__Task details__: Transcribe the records in their entirety, exactly as given.

__Records to use__:

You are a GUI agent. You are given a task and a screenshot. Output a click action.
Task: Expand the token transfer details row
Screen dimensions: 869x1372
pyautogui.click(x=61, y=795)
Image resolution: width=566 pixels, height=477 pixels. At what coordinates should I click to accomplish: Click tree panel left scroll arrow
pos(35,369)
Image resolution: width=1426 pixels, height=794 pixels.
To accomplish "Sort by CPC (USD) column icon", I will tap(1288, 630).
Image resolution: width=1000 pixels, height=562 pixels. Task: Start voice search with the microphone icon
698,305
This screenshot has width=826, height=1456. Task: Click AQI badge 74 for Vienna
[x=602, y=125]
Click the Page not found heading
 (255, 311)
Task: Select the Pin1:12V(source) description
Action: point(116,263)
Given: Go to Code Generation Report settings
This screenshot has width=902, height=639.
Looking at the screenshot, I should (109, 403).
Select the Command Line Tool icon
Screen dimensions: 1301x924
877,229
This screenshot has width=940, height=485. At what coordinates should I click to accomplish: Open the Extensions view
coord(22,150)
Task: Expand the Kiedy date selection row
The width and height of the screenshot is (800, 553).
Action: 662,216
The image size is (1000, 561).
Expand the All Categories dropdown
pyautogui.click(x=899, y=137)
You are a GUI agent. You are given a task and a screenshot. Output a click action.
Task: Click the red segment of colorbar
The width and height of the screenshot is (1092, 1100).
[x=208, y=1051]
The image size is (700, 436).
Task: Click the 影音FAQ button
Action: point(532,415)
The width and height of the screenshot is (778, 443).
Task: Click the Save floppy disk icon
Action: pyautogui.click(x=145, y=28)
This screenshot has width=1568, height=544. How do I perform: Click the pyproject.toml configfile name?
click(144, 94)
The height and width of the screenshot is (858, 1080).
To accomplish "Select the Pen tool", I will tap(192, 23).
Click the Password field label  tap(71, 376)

__Result of this exercise__:
You are a GUI agent. You are given a task and a screenshot. Output a click action.
Task: Expand the token transfer details row
Screen dimensions: 869x1372
pyautogui.click(x=61, y=795)
Image resolution: width=566 pixels, height=477 pixels. At what coordinates should I click to accomplish: Click tree panel left scroll arrow
pos(35,369)
Image resolution: width=1426 pixels, height=794 pixels.
To accomplish "Sort by CPC (USD) column icon", I will tap(1288, 630).
Image resolution: width=1000 pixels, height=562 pixels. Task: Start voice search with the microphone icon
698,305
This screenshot has width=826, height=1456. Task: Click AQI badge 74 for Vienna
[x=602, y=125]
Click the Page not found heading
 (255, 311)
Task: Select the Pin1:12V(source) description
Action: point(116,263)
Given: Go to Code Generation Report settings
This screenshot has width=902, height=639.
Looking at the screenshot, I should (109, 403).
Select the Command Line Tool icon
Screen dimensions: 1301x924
877,229
This screenshot has width=940, height=485. At what coordinates should I click to accomplish: Open the Extensions view
coord(22,150)
Task: Expand the Kiedy date selection row
The width and height of the screenshot is (800, 553).
Action: 662,216
The image size is (1000, 561).
Expand the All Categories dropdown
pyautogui.click(x=899, y=137)
You are a GUI agent. You are given a task and a screenshot. Output a click action.
Task: Click the red segment of colorbar
The width and height of the screenshot is (1092, 1100).
[x=208, y=1051]
The image size is (700, 436).
Task: Click the 影音FAQ button
Action: point(532,415)
The width and height of the screenshot is (778, 443).
Task: Click the Save floppy disk icon
Action: pyautogui.click(x=145, y=28)
This screenshot has width=1568, height=544. How do I perform: Click the pyproject.toml configfile name?
click(144, 94)
The height and width of the screenshot is (858, 1080).
To accomplish "Select the Pen tool", I will tap(192, 23).
Click the Password field label  tap(71, 376)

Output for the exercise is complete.